Cadillac engine history:
The Cadillac 331 engine that debuted in 1949 was eventually enlarged to 365 and 390 cid, and continued through 1962.
In '63, Cadillac redesigned the engine to be lighter weight, but kept the 390 cid displacement.
In '64, they enlarged the engine to 429 cid.
That engine became the 472 in '68, the 500 in '70, and the 425 in '77.
I own a Jaguar XJS V12. Most of what is said here applies to that engine also. No real power advantage over other engine designs, but a noticeable fuel mileage penalty. But the V12 is very smooth, more so than any V8 I have driven, and has a unique sound. Perhaps those are reasons enough.
"In '64, they enlarged the engine to 429 cid.
That engine became the 472 in '68, the 500 in '70, and the 425 in '77. "
The 429 absolutely did not become the 472 engine in '68. The 472/500/425 (all 501 series engines) were a fresh design of new architecture and were a far better engine.
"The Caddy 429 was the last of the 50’s engine family, ending in 67. In 68 the 472 was introduced and was a totally new family, 1970 is when they increased the 472 to 501 inches, on Eldorados with the 501, the fender badge said 8.2 Litres. In 77 they decreased the 472 down to 425 and then again to 368 in about 1980."
Once more, the 472 was increased to 500 cubic inches NOT 501. The 501 number designates the engine series. The 472, 500, 425, and even the 4-6-8 368 were all "501" series engines. This mistake/misconception (whatever you want to call it) has been going on for years and I guess, like many old wive's tales, will continue.
It would be interesting to know some of the science behind why these V12s underperformed and drank more fuel
That thing would have looked very impressive under the hood of an Eldo
Correction noted. The 472 was more than a poked & stroked 429, but I would not refer to it as a complete redesign. Many maintenance items were improved and it was slightly smaller in exterior dimensions. However, it also weighed around 80 pounds more than the 429.

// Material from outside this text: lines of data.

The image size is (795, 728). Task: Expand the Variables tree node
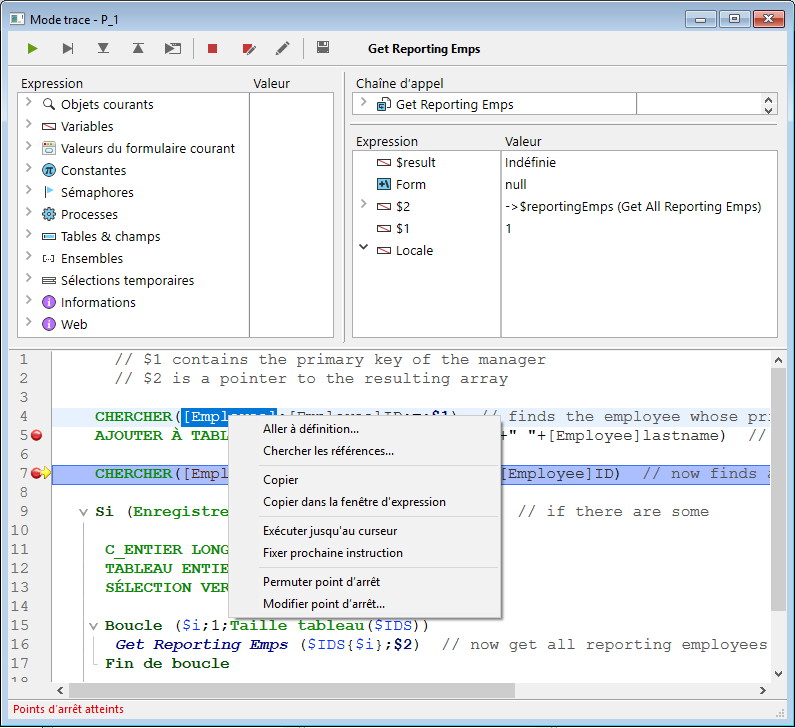[x=28, y=126]
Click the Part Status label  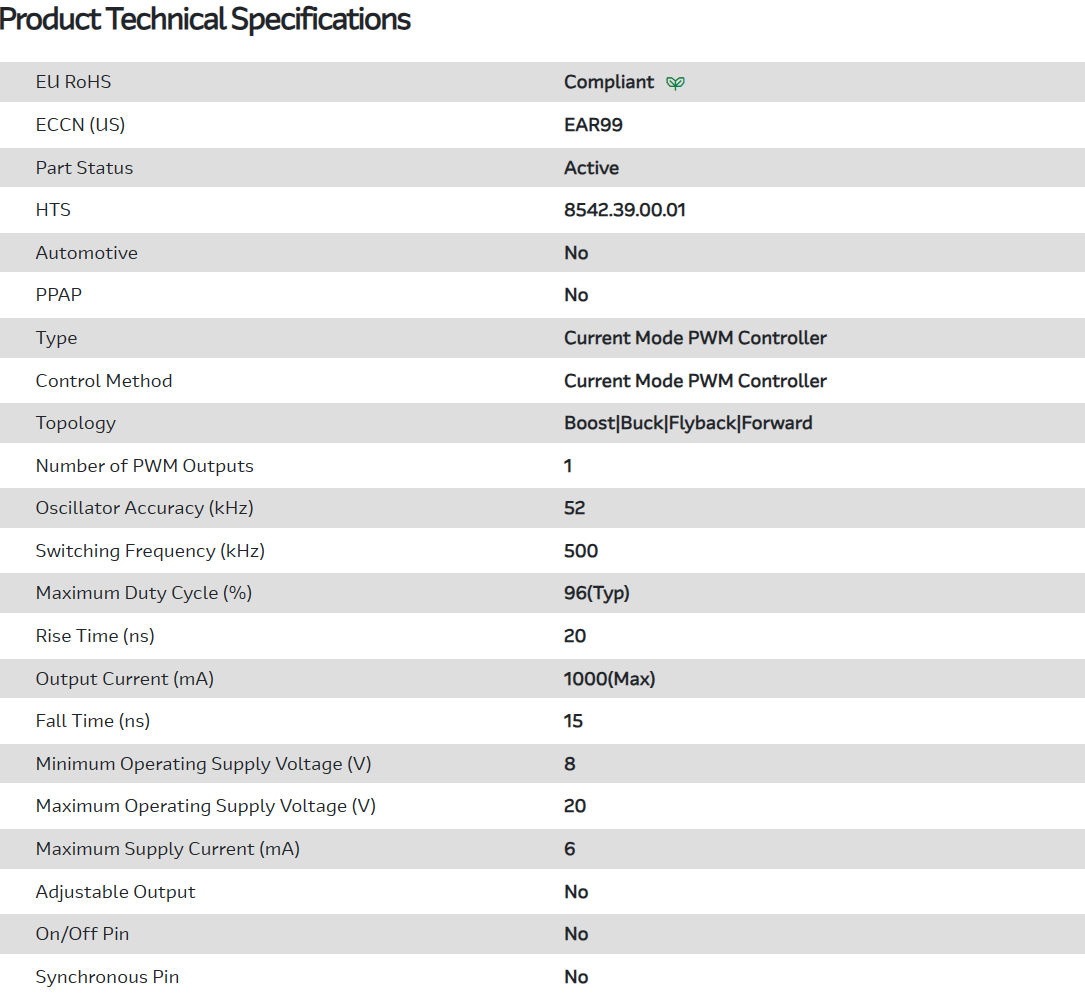84,168
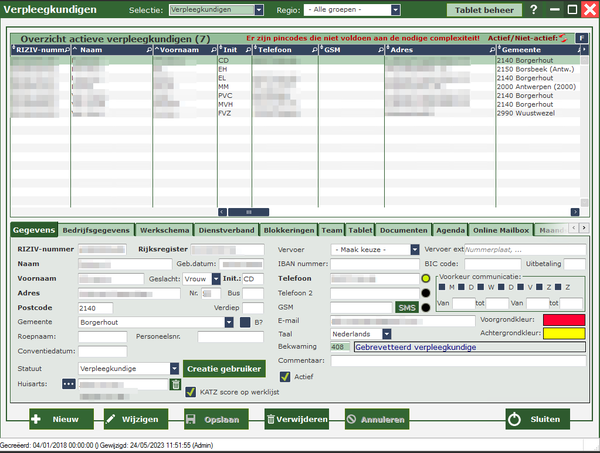Click the yellow indicator next to Telefoon
Viewport: 600px width, 453px height.
tap(425, 278)
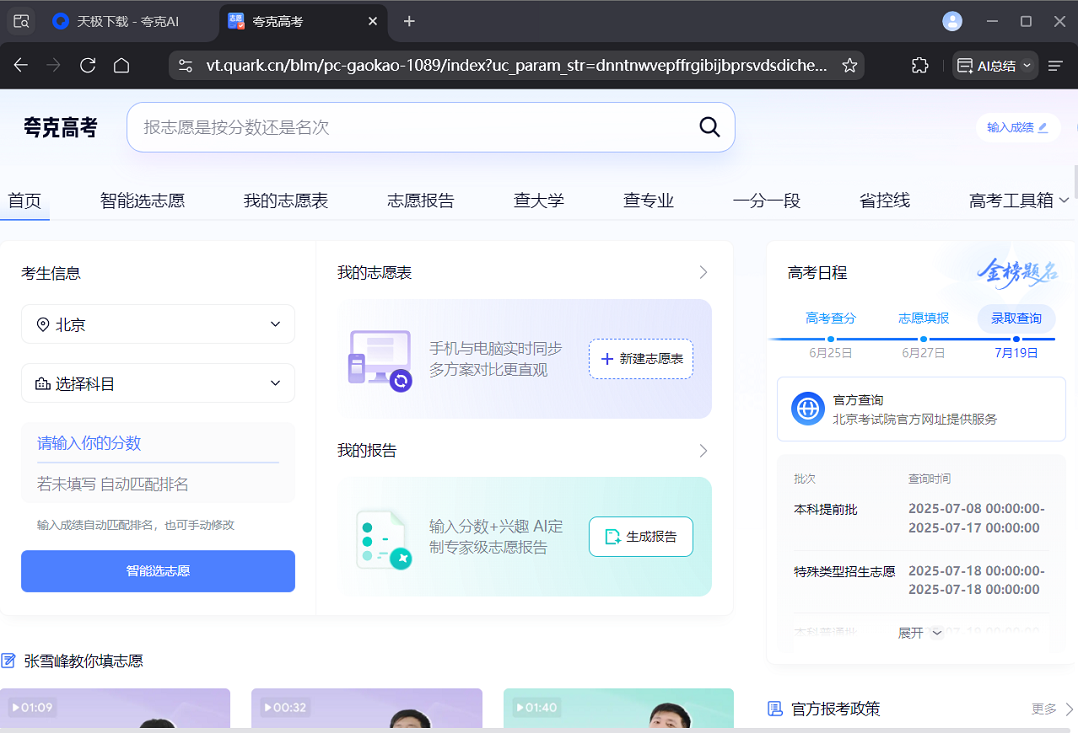This screenshot has width=1078, height=733.
Task: Click the browser extensions puzzle icon
Action: tap(919, 64)
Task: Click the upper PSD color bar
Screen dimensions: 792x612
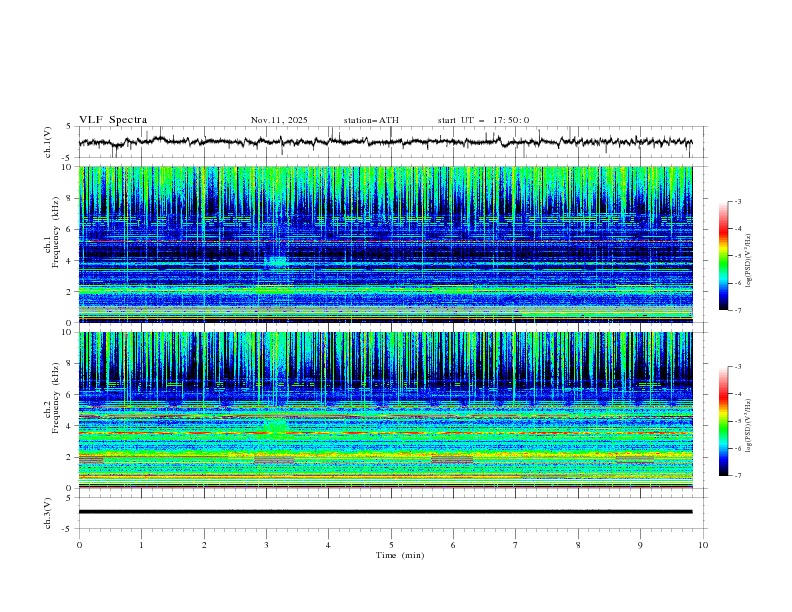Action: (x=723, y=256)
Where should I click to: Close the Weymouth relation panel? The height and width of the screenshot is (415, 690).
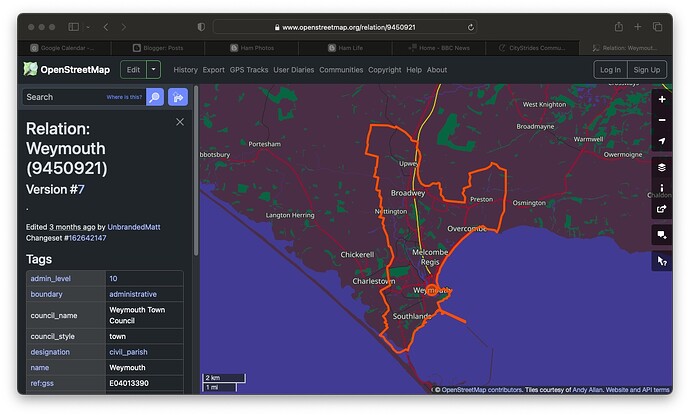click(x=180, y=121)
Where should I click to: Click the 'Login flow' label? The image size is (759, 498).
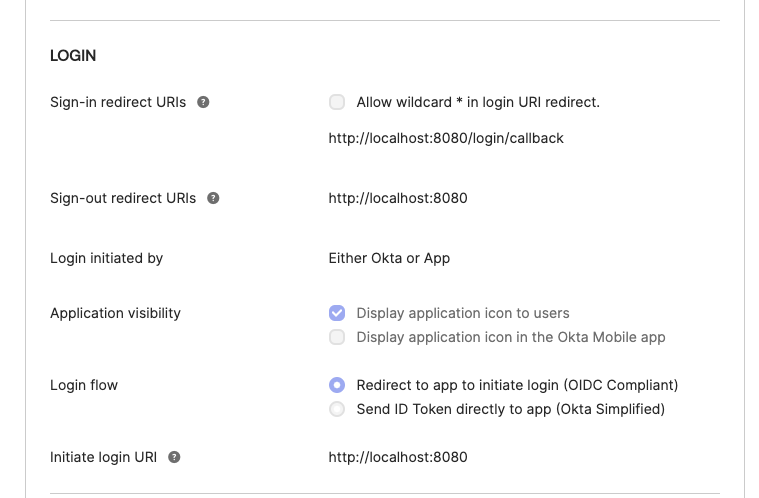[x=84, y=385]
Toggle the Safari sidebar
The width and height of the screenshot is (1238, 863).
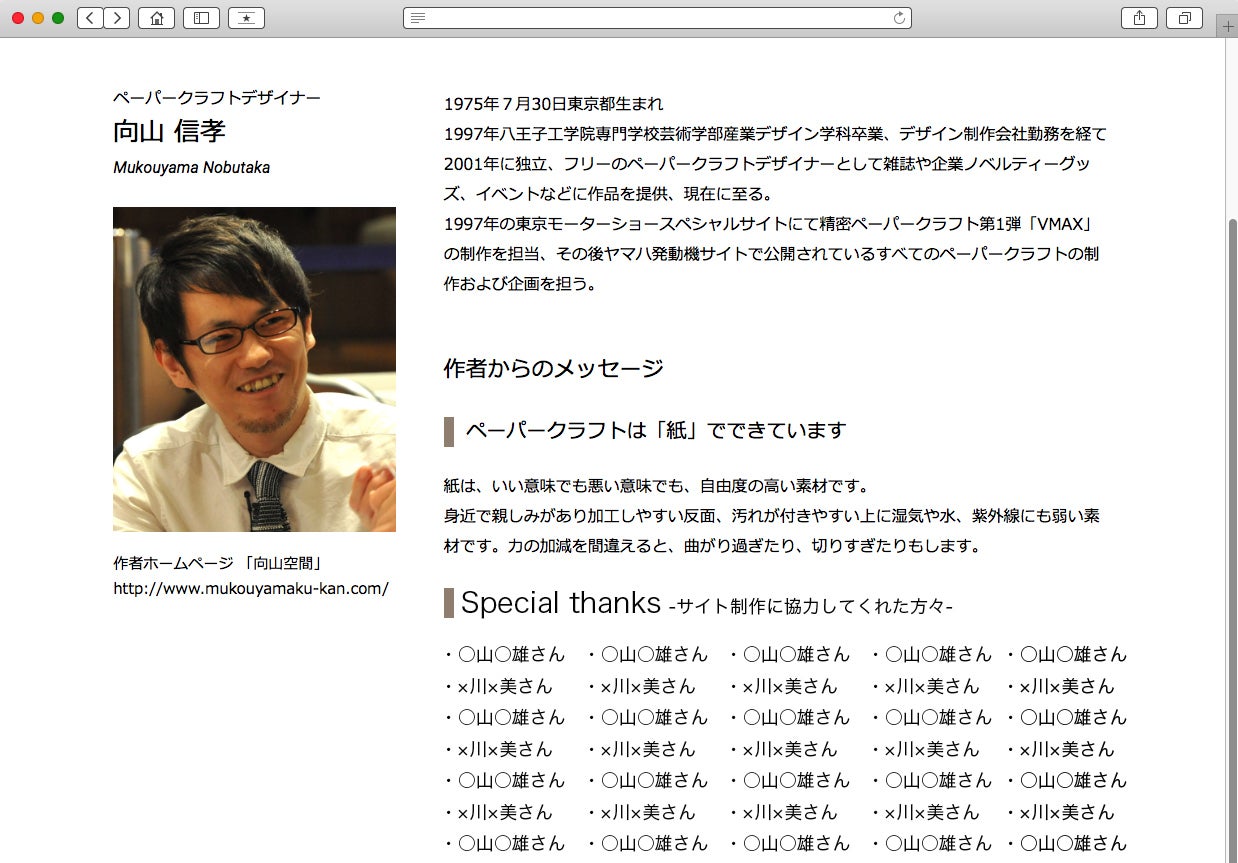(201, 18)
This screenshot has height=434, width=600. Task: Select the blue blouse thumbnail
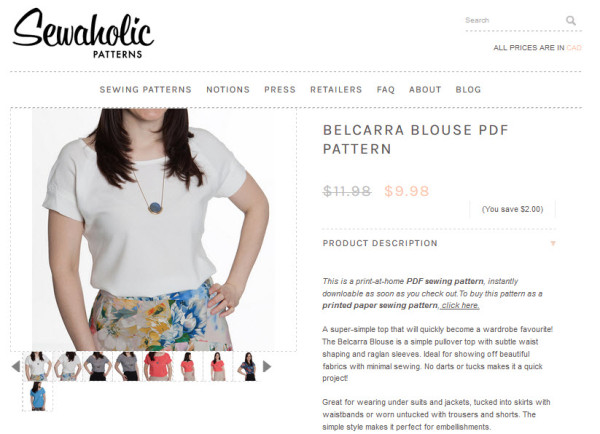38,396
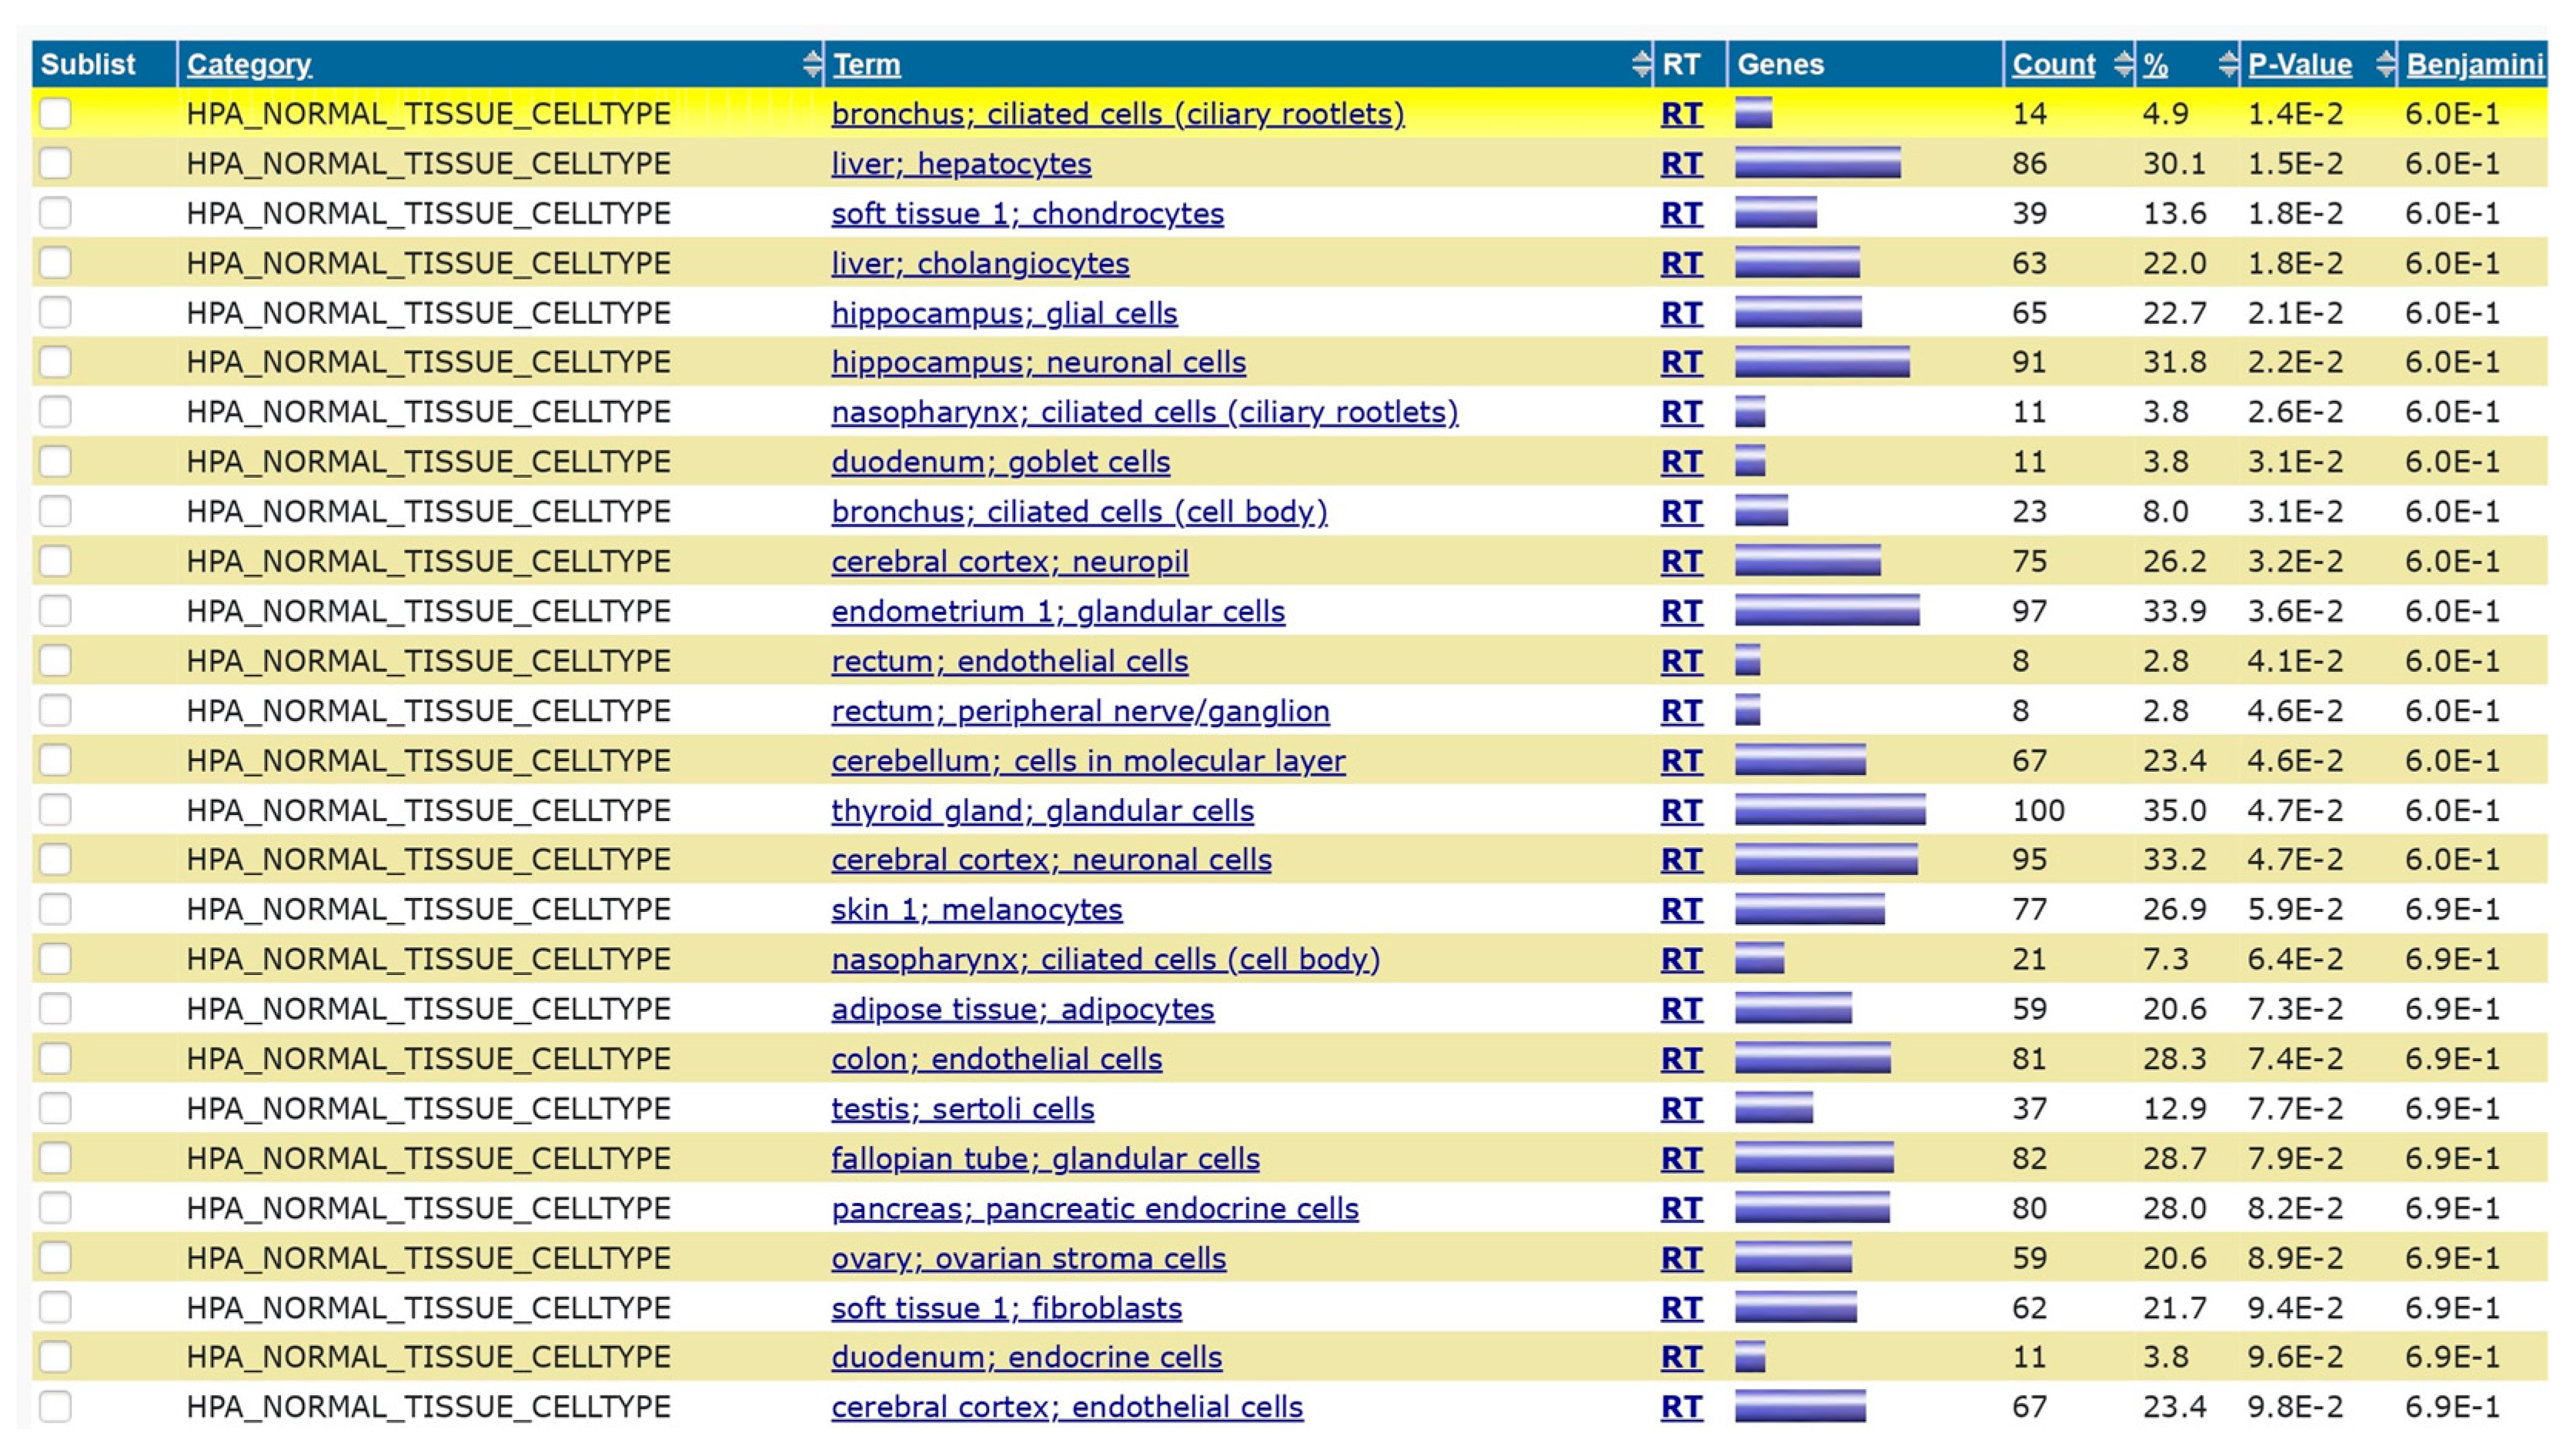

The 1964-67 429 was a plenty stout performer. I've owned five low-mile Caddys: '61 CdV, '64 Eldo, '64 SdV, '67 Fleetwood, and a '70 Eldo. They were all under 30,000 mile original cars, with the '64 SdV being a 14,000 mile one-previous-owner gem.
I owned these cars at the same time, so it was easy to make real-world comparisons. The 1967's had the switch-pitch torque converter with the Turbo 400 that made rubber-peeling starts an easy feat.
The 472 and 500 were torquier than the 429, for certain, but my '67 Eldo was very close in performance to the '70. Both cars were completely stock, and properly tuned. The '70 would smoke the tires a bit further, though!
I actually preferred driving the '67 Eldo, mostly because its interior was nicer. The dashboard and door panels were considerably cheapened in 1969-70.
I grew up with Cadillacs of the '60s and '70s, and have logged a lot of miles in them.
For my money, my favorite years of Cadillac are 1964, '67 and '68.
Thank you. That's an interesting factoid. During the period 1971-74 I worked with the 390 blocks daily. Later, still working with the late Lee Muir, I worked with the alloy on an aircraft engine project for 7 years. Have a look at the April, 2019 issue of Victory Lane Magazine for a full description of that program- "When the Can Am flew". Regarding the Vega, It had (I think) a bad rap for sure. We felt the problem with the Vega was the open deck which precluded sufficient cylinder stability and allowed the cylinders to "move around", killing the head gasket and ring life. At the race team we had a Vega GT with the Cosworth head from GM as our parts getter. You can imagine how that car was operated by a bunch of 24 year old Can Am mechanics. It never broke, and I remember it with a smile.